Ubah paragraf yang diawali "Selain hati ada ruh" dalam teks tentang hati, ruh, dan Sirr di bawah menjadi daftar butir yang lebih ringkas dengan tetap memuat fakta-fakta utamanya.

_BLOK TEKS_.
%%
Ditulis Oleh : Lutfi Syarqawi Z*
Dalam sebuah riwayat nabi bersabda; “ Taqwa itu di sini ( Attaqwa haahunaa)”, sambil Nabi menunjuk ke dadanya, dan ucapan tersebut diucapkan sampai tiga kali”. Nabi seolah mengingatkan betapa pentingnya hati dalam kerangka taqwa. Dalam riwayat lain Nabi berdoa;” Wahai Dzat yang Maha membolak-balikkan hati, tetapkanlah hatiku dalam agamamu”. Doa Nabi ini menunjukkan bahwa Karakter hati adalah bolak-balik yang memilki makna kadang baik dan tak jarang buruk tergantung ketetapannya kearah mana menghadap. Jika hati mengahadap Allah pasti berisi kebaikan-kebaikan sebaliknya jika hati menghadap setan maka isinya juga beburukan-keburukan. Hati jenis ini biasa disebut Qalb.
Selain hati ada ruh yang ditiupkan Allah dalam diri manusia. Tidak ada yang tahu bentuk ruh ini kecuali Allah ta’ala. Para Arifin menggambarkan ruh sebagai sesuatu yang halus dan suci dalam diri manusia/makhluk. Ia selalu condong pada kebaikan karena ia berasal dari Allah dan menjadi tempat bisikan-bisikan kebaikan. Kalau bisikan-bisikan buruk datang dari nafsu, maka bisikan kebaikan datangnya dari Ruh. Ruh dan nafsu selalu bermusuhan dan saling mengalahkan dalam hati manusia. Jika perbuatannya baik maka itu cermin dari ruh-hati yang mengkilap sebaliknya jika amalnya buruk berarti nafsulah yang menguasainya. Maksudnya Ruh di sini adalah suatu entitas halus yang ada dalam hati dan tingkatanya berada di atas Qalb.
Tingkat yang lebih tinggi adalah Sirr, yaitu suatu anugrah Allah yang berikan kedalam hati manusia secara khusus, tak tersentuh malaikat maupun setan karean Sirr ini merupakan satu rahasia dari rahasia-rahasia Allah. Orang yang mendapat anugrah Sirr dapat menyaksikan sesuatu yang tidak bisa dilihat oleh orang lain. Hakekat kehidupan terbentang dihadapannya. Penyaksiannya adalah penyaksian Tuhan begitu pula pendengaran dan pembicaraannya. Tutur kata dan sikapnya meluncur seperti ada yang mengendalikan dan mengarahkan. Hati yang dianugrahi Sirr akan selalu merasa cinta dan rindu bahkan bisa sakr/mabuk Allah.
%%
_MATERI YANG DISEDIAKAN_.
%%
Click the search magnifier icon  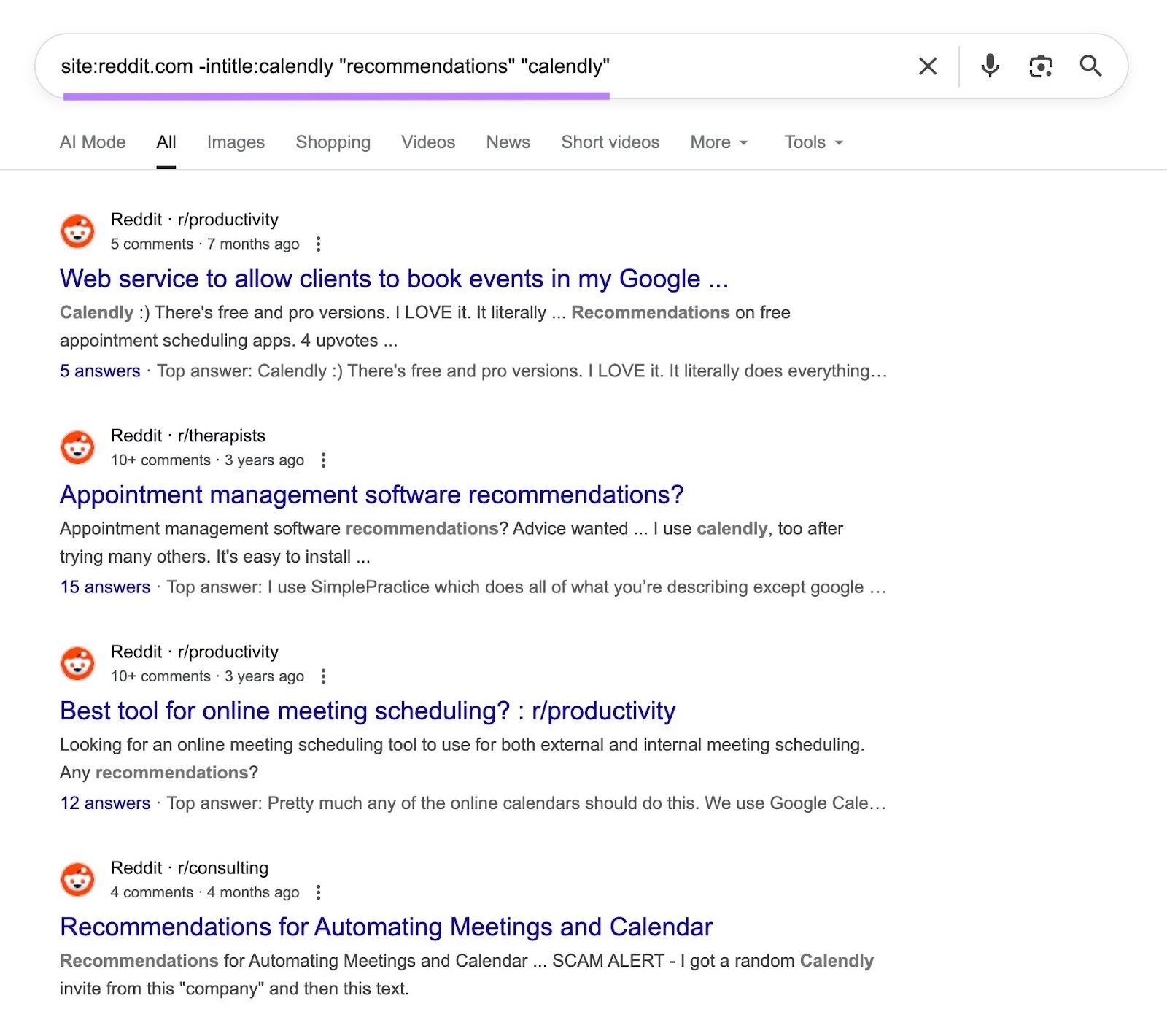pos(1090,66)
%%
_HASIL LATIHAN_.
- Selain hati, ada ruh yang ditiupkan Allah dalam diri manusia, dan bentuknya hanya diketahui Allah.
- Para Arifin menggambarkan ruh sebagai sesuatu yang halus dan suci dalam diri manusia/makhluk.
- Ruh selalu condong pada kebaikan karena berasal dari Allah dan menjadi sumber bisikan kebaikan, sedangkan bisikan buruk datang dari nafsu.
- Ruh dan nafsu selalu bermusuhan dan saling mengalahkan dalam hati manusia.
- Perbuatan baik mencerminkan ruh-hati yang mengkilap, sedangkan amal buruk berarti nafsu yang menguasai.
- Ruh adalah entitas halus di dalam hati yang tingkatannya berada di atas Qalb.